District officials are notified of expiring section 8 contracts and failed inspections, but there is no coordinated monitoring or process for responding. The District should implement a process to ensure that there is an appropriate response ― which could include requiring owners to make repairs to prevent failed inspections, helping tenants to purchase their units, or having the District purchase the units to keep them affordable.
Mandate City Inspections and Repairs for Units that Fail HUD Inspections. Project-based section 8 units are subject to HUD-ordered inspections — Real Estate Assessment Center (REAC) inspections. If buildings repeatedly fail these inspections, the contract can be cancelled by HUD. If this happens, however, the owner is then free to sell the building for market-rate development. This creates a perverse incentive for owners to defer needed maintenance on their buildings.

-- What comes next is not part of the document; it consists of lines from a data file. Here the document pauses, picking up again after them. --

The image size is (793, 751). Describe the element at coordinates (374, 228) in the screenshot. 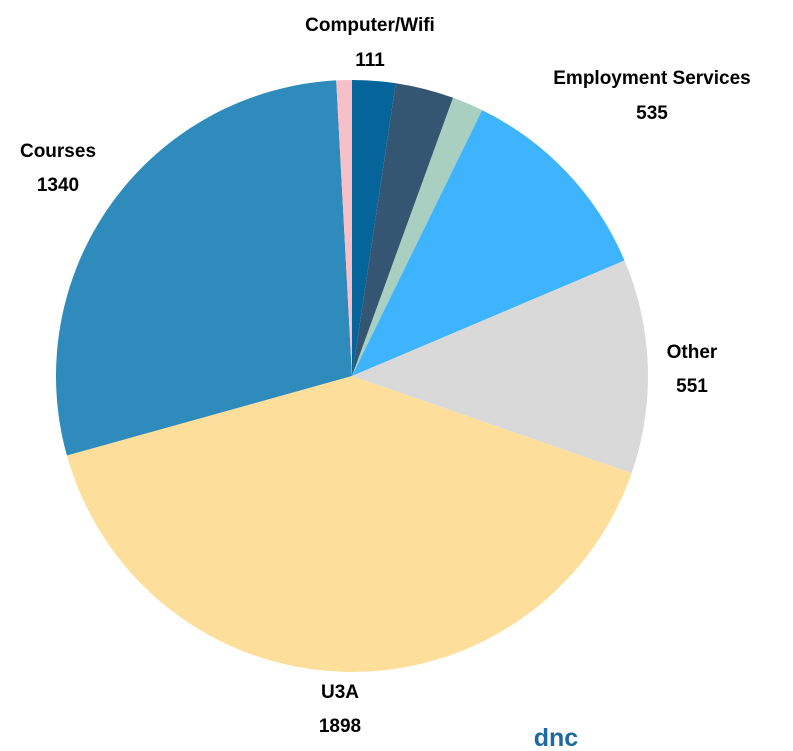

I see `slice-computer-wifi` at that location.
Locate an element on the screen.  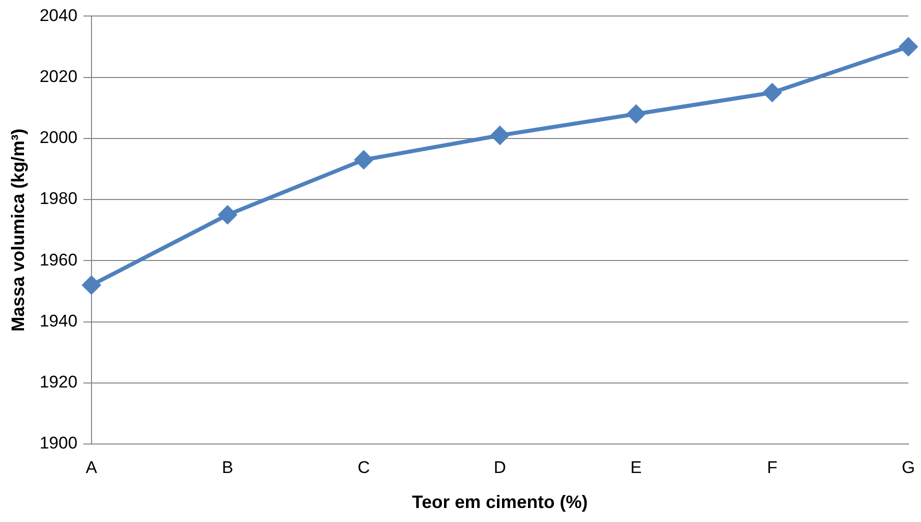
y-tick-label: 2020 is located at coordinates (59, 76).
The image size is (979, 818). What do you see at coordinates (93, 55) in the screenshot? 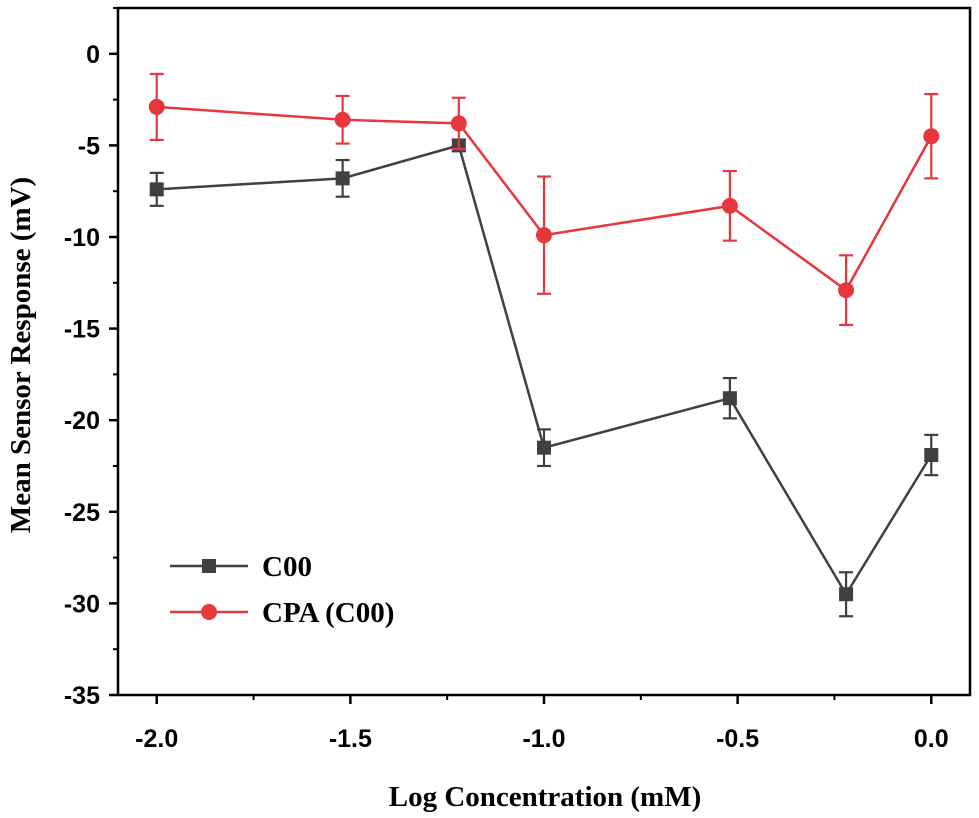
I see `y-tick-label: 0` at bounding box center [93, 55].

The District can be expedient and proactive in preserving these units. Upon notice of failed inspections, the District should conduct a local inspection and then mandate needed repairs. In this way, the District could limit the ability of owners to terminate their HUD contracts early.
Strengthen Tenant Purchase and Exercise the District’s Own First Right to Purchase. The District should increase the capacity of non-profits that assist with tenant purchases. This would enable more tenants of project-based section 8 units to buy their building when owners’ contracts expire, and it also would help tenant groups in other apartments facing condominium conversion. The District could also coordinate and exercise its own first right to purchase these buildings (guaranteed by the Low Income Housing Preservation Act of 2002) if tenants are not able to do so. The District could maintain those properties as affordable.
 Homes for an Inclusive City: A Comprehensive Housing Strategy for Washington, D.C.., April 2006 (http://www.brookings.edu/metro/gwrp/200509_housingstrategy.htm)
 Commercial linkage fees are assessed on new commercial development and dedicated to affordable housing initiatives, the logic being that the jobs created by new development squeezes affordable housing options. A jurisdiction must conduct a “nexus study” to determine the appropriate fee level before assessing.